0:3.25 Sonsuz-Yaratıcıyı keşfetmek için ortaya konulan emeklerde varlıkların yüksek ve düşük mertebeleri hakkındaki karışıklığın çoğu onların doğalarından gelen kavramalarındaki sınırlandırmaların sonucudur. Kâinatın Yaratıcısı’nın mutlak önemi alt-sınırsızlık seviyelerinde gözle görülemez; bu sebeple Ebedi Evlat ve Sınırsız Ruh’un Yaratan’ı bir sonsuzluk olarak görmesi ve bu durumun diğer kişiliklere bir kavram olarak yansıması inancın uygulanışı olarak mümkündür.
0:4.1 Gerçeklik farlılıkla çeşitli evrensel seviyelerde kendisini açığa çıkarır; gerçeklik Kâinatın Yaratıcısı’nın sınırsız iradesinde ve onun tarafından harekete geçer ve evrensel meydana gelişin üç değişik seviyesinde, üç ezeli fazda gerçekleşir.
0:4.2 1. İlahlaştırılmamış gerçeklik birey olmayan enerji seviyelerinden evrensel varoluşun kişileştirilemez değerlerine, hatta Koşulsuz Mutlaklık’ın varlığına kadar uzanan bir alanı kapsar.
0:4.3 2. İlahlaştırılmış gerçeklik İlahiyat’ın muhtemel tüm sınırsızlıklarıyla kişiliğin bütün alanları boyunca en alt düzey sınırlılıktan en üst düzey sınırlığa kadar olan, yukarı doğru hareket eden bir alanı kapsar, bu sebeple İlahi Mutlaklık’ın varlığına kadar bile olan kişilikleştirilebilen tüm alanları kapsamı dâhiline alır.
0:4.4 3. İçsel Biçimde Birbirine Bağımlı Olan Gerçeklik. Evren’in gerçekliği beklenildiği gibi ya ilahlaştırılmıştır veya ilahlaştırılmamıştır, fakat alt düzeyde ilahlaştırılmış varlıklar için ayırt edilmesi zor olan mevcut veya olası geniş bir düzeyde bağımlı bir gerçeklik alanı bulunur. Bu katılımsal gerçekliğin büyük bir kısmı Kâinatsal Mutlaklık’ın alanı içinde kendisine yer bulur.
0:4.5 Yaratıcı’nın Gerçekliği yaratması ve onu idame ettirmesi bu özgün gerçekliğin ezeli kavramıdır. Gerçekliğin öteden bu yana olan farklılaşması İlahi Mutlaklık biçimde ilahlaştırılmış veya Koşulsuz Mutlaklık yapısında ilahlaştırılmamıştır.
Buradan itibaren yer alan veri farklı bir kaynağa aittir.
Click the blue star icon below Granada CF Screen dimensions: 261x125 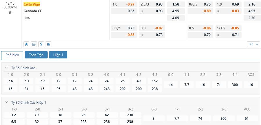tap(26, 44)
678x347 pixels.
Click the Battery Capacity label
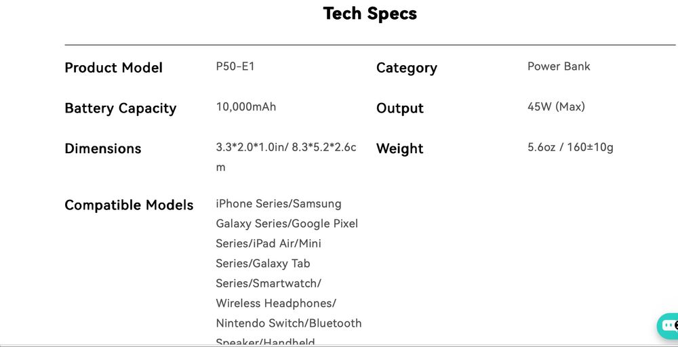coord(120,108)
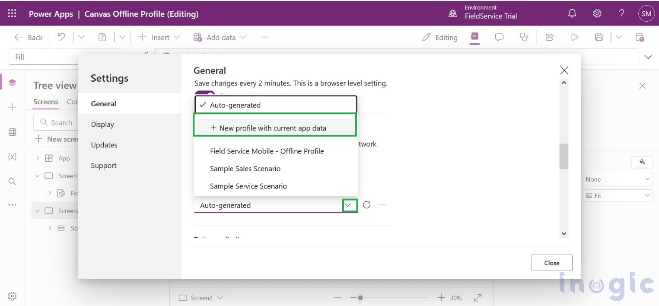Click the notifications bell icon

[572, 14]

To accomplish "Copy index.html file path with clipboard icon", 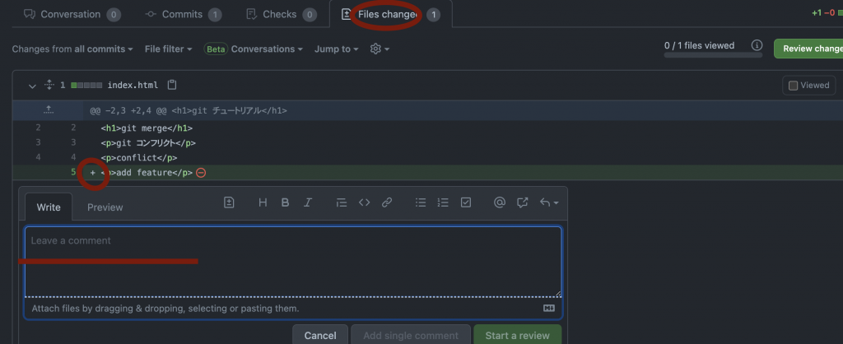I will (x=171, y=85).
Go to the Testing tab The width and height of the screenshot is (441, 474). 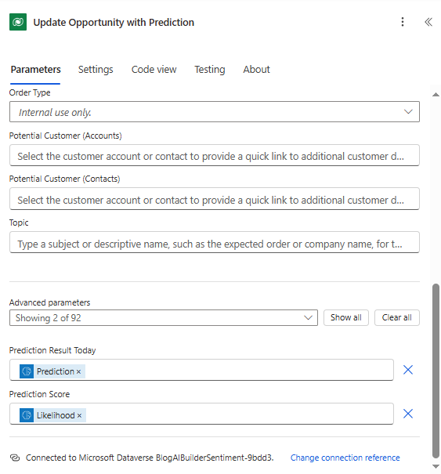[210, 70]
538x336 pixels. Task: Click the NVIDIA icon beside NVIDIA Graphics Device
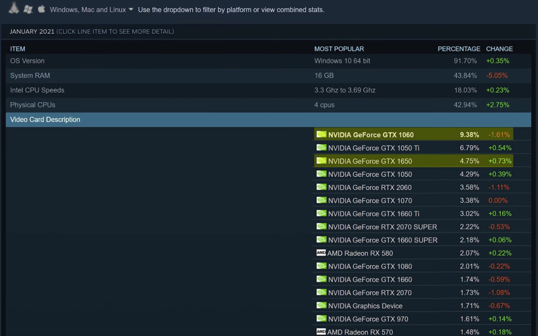321,305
Bu ezeli ilişki aynı zamanda bu iki yapının arasında bulunan gerginliği simgeler. Yaratıcı tarafından başlatılan bu kutsal gerginlik Kâinatsal Mutlaklık tarafından çözümlenir ve yine kendisi olarak edebileştirilmesini sağlar.
0:4.6 Zaman ve mekân’ın bakış açısından gerçeklik bundan başka aşağıda bahsi geçen biçimlerde ayrıştırılabilir:
0:4.7 1. Mevcut ve Potansiyel. Gerçeklikler büyüme için açığa çıkmamış imkânı taşımayanlara tezatla bütün bir dışavurumla bulunurlar. Ebedi Evlat mutlak bir ruhani mevcudiyettir; ölümlü birey büyük bir ölçekte gerçekleşmemiş ruhani potansiyeli oluşturur.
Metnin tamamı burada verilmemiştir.